Something Would Free Data Scientists from Heavy Coding Work

 

SQL is wasting lives of data scientists

SQL is difficult to write

Nearly all data scientists use SQL for data exploration and analysis. SQL appears deceptively simple and offers a certain degree of interactivity, making it a seemingly ideal choice for these purposes.
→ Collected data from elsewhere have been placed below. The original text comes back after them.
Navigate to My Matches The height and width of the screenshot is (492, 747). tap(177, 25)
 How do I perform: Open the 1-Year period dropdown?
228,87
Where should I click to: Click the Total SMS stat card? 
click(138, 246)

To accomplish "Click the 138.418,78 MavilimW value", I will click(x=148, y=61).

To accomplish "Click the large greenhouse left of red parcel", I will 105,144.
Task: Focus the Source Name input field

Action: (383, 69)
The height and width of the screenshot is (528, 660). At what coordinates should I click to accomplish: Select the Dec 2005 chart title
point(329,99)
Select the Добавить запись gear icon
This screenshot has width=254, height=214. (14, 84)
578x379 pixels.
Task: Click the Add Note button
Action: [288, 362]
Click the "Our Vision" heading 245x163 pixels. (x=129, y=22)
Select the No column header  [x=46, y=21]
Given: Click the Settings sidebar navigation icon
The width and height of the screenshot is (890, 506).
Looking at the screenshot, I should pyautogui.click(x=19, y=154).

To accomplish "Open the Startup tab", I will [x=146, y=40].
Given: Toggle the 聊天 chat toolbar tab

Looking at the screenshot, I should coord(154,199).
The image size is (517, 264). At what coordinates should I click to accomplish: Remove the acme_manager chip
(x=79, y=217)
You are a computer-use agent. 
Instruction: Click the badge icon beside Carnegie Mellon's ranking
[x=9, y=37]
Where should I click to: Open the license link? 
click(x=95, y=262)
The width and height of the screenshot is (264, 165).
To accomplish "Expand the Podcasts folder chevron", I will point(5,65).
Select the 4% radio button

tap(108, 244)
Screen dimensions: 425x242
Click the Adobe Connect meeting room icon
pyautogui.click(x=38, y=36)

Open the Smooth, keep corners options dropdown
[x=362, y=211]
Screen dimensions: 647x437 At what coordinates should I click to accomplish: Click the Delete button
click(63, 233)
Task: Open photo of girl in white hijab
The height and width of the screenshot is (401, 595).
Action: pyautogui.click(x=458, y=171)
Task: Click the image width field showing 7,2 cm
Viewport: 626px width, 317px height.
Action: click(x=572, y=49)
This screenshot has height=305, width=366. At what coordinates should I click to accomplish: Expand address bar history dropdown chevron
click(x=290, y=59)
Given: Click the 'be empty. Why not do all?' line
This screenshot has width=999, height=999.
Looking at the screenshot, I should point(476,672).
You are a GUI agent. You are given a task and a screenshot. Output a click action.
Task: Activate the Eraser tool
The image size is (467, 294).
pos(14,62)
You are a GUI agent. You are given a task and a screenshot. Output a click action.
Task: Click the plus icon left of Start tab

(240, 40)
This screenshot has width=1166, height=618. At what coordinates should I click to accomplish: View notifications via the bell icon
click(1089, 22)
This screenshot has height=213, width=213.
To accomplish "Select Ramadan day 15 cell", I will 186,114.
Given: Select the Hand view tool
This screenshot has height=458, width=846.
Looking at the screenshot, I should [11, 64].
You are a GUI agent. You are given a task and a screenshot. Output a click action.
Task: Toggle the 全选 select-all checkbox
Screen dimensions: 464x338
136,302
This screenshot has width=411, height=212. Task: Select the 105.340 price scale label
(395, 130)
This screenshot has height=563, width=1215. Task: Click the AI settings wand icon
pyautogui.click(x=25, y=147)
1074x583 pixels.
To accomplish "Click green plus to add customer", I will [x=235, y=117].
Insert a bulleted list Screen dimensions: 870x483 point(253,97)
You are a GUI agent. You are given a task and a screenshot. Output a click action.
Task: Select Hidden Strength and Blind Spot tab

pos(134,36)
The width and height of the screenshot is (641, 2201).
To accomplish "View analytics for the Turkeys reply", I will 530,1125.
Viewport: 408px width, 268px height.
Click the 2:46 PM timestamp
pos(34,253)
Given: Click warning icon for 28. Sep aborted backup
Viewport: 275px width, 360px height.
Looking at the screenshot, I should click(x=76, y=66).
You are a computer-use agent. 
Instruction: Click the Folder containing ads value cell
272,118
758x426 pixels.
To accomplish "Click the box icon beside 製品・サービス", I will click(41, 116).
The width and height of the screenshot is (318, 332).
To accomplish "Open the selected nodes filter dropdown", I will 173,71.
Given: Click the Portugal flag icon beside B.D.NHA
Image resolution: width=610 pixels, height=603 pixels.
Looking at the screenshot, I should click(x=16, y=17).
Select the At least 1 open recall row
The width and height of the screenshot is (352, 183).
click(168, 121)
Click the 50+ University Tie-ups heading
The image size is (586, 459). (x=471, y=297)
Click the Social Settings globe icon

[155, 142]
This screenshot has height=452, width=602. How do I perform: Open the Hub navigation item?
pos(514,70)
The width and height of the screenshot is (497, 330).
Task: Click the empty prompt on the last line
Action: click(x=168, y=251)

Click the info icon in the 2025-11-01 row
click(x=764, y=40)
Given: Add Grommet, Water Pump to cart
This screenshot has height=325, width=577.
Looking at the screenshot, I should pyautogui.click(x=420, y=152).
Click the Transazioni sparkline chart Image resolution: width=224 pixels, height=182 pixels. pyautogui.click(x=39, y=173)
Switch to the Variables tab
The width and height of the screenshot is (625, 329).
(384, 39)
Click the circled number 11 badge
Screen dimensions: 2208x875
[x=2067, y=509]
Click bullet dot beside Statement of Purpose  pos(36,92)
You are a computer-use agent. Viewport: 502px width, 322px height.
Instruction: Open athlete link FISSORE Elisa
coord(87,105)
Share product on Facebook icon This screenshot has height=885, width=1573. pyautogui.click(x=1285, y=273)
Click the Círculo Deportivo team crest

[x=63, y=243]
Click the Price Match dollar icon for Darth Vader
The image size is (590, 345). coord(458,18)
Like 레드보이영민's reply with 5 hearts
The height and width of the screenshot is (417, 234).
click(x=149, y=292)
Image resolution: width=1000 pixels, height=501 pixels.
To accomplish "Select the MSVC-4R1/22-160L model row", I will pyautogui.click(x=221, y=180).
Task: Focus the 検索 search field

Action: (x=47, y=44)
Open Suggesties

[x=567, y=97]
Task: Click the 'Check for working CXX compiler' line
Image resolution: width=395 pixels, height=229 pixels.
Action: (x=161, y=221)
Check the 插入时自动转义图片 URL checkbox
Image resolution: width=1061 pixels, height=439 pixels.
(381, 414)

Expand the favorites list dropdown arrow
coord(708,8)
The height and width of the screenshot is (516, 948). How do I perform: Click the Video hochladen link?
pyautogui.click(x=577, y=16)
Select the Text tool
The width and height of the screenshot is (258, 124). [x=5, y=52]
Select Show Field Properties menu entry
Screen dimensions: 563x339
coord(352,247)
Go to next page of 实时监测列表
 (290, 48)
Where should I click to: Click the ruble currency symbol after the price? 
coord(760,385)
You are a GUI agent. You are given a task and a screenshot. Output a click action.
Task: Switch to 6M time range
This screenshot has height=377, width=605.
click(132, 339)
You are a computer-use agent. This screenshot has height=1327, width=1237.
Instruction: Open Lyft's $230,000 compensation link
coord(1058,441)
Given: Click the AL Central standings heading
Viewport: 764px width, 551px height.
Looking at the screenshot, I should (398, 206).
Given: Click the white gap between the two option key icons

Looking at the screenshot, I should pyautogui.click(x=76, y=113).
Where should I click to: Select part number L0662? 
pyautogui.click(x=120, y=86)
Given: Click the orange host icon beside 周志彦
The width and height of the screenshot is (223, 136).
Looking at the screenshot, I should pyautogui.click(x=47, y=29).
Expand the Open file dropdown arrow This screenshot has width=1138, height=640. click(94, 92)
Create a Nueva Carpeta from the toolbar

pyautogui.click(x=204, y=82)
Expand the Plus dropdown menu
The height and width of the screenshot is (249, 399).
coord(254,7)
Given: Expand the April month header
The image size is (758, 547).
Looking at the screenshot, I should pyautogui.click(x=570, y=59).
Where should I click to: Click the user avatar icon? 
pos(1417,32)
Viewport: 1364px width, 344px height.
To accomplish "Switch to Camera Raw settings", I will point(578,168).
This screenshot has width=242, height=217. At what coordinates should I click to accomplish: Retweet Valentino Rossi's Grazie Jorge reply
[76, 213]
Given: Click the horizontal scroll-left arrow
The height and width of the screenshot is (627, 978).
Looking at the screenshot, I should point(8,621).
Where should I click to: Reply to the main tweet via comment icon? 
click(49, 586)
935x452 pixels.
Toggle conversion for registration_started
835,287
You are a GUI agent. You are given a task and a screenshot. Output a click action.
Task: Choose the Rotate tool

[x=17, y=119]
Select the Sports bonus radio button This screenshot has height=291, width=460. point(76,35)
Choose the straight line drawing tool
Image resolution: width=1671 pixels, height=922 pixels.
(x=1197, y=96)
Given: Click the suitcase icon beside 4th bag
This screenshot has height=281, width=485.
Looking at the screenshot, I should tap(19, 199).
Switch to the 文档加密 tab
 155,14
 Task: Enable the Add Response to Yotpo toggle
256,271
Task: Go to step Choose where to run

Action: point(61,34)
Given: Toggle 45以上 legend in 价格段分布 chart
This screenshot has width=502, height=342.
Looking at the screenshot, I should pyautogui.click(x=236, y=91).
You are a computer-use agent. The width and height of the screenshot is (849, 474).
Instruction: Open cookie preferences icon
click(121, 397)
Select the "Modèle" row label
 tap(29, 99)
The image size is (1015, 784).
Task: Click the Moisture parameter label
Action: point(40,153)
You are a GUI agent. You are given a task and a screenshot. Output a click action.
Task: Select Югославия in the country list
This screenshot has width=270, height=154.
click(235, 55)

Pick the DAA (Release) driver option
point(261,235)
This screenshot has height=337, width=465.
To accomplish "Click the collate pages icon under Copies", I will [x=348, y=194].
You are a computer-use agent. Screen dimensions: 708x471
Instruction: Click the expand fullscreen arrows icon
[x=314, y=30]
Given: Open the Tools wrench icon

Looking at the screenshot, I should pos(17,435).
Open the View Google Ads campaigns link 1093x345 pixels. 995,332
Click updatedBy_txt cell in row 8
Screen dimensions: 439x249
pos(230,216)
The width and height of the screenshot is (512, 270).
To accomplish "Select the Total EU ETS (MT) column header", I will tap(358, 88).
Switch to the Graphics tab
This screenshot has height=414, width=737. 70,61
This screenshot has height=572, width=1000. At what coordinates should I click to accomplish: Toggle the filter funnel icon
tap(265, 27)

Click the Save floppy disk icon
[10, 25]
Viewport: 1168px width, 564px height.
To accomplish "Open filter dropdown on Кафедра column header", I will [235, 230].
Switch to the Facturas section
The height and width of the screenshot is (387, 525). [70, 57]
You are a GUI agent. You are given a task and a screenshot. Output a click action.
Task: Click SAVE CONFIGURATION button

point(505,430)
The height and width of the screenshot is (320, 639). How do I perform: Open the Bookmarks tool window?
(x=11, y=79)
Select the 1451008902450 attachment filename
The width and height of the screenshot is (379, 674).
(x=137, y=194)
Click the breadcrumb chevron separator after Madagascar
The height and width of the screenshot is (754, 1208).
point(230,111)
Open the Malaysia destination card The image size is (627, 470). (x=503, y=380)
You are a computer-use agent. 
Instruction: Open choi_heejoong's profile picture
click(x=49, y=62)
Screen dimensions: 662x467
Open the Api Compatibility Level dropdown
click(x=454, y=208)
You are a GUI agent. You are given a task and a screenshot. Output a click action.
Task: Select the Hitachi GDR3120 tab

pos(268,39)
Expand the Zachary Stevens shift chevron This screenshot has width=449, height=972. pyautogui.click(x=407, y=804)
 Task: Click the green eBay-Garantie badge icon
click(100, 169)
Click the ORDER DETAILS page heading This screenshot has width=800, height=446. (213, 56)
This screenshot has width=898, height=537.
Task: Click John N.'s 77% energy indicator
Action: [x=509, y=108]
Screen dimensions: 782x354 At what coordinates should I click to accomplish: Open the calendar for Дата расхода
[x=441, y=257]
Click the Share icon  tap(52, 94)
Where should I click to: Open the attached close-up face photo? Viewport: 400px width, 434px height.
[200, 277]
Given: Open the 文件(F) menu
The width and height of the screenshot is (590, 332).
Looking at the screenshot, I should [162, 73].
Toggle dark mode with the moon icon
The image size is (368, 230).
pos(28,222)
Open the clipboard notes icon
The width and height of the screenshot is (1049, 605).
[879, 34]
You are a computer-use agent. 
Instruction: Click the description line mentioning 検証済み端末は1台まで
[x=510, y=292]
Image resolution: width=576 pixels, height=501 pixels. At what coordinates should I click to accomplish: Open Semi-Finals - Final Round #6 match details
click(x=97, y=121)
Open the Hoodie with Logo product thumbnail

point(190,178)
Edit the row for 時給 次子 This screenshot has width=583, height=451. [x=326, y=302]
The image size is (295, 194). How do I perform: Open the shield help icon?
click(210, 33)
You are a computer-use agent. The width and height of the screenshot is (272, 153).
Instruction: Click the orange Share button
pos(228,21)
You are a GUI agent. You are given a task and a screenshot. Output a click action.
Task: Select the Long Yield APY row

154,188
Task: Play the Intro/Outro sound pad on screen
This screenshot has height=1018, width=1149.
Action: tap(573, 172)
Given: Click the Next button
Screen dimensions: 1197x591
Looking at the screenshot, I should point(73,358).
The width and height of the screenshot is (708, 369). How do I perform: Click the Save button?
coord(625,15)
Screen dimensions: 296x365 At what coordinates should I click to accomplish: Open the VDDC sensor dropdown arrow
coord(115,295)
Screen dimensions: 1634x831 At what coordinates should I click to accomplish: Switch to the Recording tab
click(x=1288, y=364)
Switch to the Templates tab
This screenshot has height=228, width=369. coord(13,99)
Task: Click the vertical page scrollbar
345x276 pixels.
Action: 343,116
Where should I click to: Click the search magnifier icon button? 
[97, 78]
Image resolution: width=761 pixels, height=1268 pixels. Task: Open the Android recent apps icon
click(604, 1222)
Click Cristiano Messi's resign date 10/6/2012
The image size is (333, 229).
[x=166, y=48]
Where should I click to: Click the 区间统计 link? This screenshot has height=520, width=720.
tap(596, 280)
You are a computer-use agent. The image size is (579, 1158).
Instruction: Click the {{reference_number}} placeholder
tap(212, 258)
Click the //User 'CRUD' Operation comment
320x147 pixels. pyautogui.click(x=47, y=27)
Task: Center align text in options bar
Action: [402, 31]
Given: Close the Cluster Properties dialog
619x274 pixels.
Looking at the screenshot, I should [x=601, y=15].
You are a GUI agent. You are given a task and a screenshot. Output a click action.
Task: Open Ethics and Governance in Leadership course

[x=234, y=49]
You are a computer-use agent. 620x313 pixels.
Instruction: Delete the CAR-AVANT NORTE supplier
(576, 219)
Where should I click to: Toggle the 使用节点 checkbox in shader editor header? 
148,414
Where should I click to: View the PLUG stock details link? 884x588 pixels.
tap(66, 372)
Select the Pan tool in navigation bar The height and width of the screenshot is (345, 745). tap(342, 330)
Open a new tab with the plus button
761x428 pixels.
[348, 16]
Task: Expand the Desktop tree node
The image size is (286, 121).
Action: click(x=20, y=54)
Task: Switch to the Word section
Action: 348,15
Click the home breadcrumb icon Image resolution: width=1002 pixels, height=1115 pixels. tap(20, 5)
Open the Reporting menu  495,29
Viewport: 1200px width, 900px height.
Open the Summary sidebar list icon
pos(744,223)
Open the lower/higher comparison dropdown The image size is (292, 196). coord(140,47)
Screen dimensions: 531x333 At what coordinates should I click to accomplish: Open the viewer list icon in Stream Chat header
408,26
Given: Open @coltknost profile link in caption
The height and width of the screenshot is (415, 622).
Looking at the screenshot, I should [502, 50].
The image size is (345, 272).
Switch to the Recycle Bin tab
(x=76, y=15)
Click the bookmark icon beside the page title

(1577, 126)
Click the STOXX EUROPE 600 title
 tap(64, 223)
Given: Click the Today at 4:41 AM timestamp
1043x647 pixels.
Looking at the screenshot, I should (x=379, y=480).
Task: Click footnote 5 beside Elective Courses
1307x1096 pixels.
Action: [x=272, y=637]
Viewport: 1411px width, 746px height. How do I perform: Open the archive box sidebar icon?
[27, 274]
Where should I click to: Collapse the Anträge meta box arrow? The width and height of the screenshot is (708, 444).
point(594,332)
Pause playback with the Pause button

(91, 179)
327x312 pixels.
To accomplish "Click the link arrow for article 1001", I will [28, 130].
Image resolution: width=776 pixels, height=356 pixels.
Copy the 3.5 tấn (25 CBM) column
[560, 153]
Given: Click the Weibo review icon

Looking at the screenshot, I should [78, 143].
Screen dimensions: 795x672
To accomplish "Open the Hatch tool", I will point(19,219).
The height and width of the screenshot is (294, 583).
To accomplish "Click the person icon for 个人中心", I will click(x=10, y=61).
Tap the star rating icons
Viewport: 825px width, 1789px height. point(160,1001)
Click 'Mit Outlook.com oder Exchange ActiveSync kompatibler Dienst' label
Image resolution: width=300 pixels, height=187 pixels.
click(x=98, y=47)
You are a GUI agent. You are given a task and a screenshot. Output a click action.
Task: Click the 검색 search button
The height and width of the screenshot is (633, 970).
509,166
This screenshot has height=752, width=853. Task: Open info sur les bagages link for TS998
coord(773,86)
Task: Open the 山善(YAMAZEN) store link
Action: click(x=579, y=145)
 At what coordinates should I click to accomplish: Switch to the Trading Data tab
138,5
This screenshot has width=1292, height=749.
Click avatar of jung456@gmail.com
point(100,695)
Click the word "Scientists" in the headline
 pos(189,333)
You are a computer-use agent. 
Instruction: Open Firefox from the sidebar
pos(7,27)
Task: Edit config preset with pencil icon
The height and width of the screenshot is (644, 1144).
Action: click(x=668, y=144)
To perform filtering and grouping operations, for example, SQL just needs one line of code:

select id,name from T where id=1
select area,sum(amount) from T group by area

But this is only limited to simple cases. When the computation becomes complex, SQL code becomes complicated, too. For example, to count the longest consecutive rising days of each stock, the SQL statement is as follows:

SELECT CODE, MAX(con_rise) AS longest_up_days
FROM (
    SELECT CODE, COUNT(*) AS con_rise
    FROM (
        SELECT CODE, DT, SUM(updown_flag) OVER (PARTITION BY CODE ORDER BY CODE, DT) AS no_up_days
        FROM (
            SELECT CODE, DT, 
                CASE WHEN CL > LAG(CL) OVER (PARTITION BY CODE ORDER BY CODE, DT)  THEN 0
                ELSE 1 END AS updown_flag
            FROM stock
        )
    )
    GROUP BY CODE, no_up_days
)
GROUP BY CODE

And to perform the commonly seen funnel analysis on user behavior data in e-commerce industries:

WITH e1 AS (
	SELECT uid,1 AS step1, MIN(etime) AS t1
	FROM events
	WHERE etime>=end_date-14 AND etime<end_date AND etype='etype1'
	GROUP BY uid),
e2 AS (
	SELECT uid,1 AS step2, MIN(e1.t1) as t1, MIN(e2.etime) AS t2
	FROM events AS e2 JOIN e1 ON e2.uid = e1.uid
	WHERE e2.etime>=end_date-14 AND e2.etime<end_date AND e2.etime>t1 AND e2.etime<t1+7 AND etype='etype2'
	GROUP BY uid),
e3 as (
	SELECT uid,1 AS step3, MIN(e2.t1) as t1, MIN(e3.etime) AS t3
	FROM events AS e3 JOIN e2 ON e3.uid = e2.uid
	WHERE e3.etime>=end_date-14 AND e3.etime<end_date AND e3.etime>t2 AND e3.etime<t1+7 AND etype='etype3'
	GROUP BY uid)
SELECT SUM(step1) AS step1, SUM(step2) AS step2, SUM(step3) AS step3
FROM e1 LEFT JOIN e2 ON e1.uid = e2.uid LEFT JOIN e3 ON e2.uid = e3.uid

Both examples involve multilayer nested subqueries, which are difficult to understand and more difficult to write.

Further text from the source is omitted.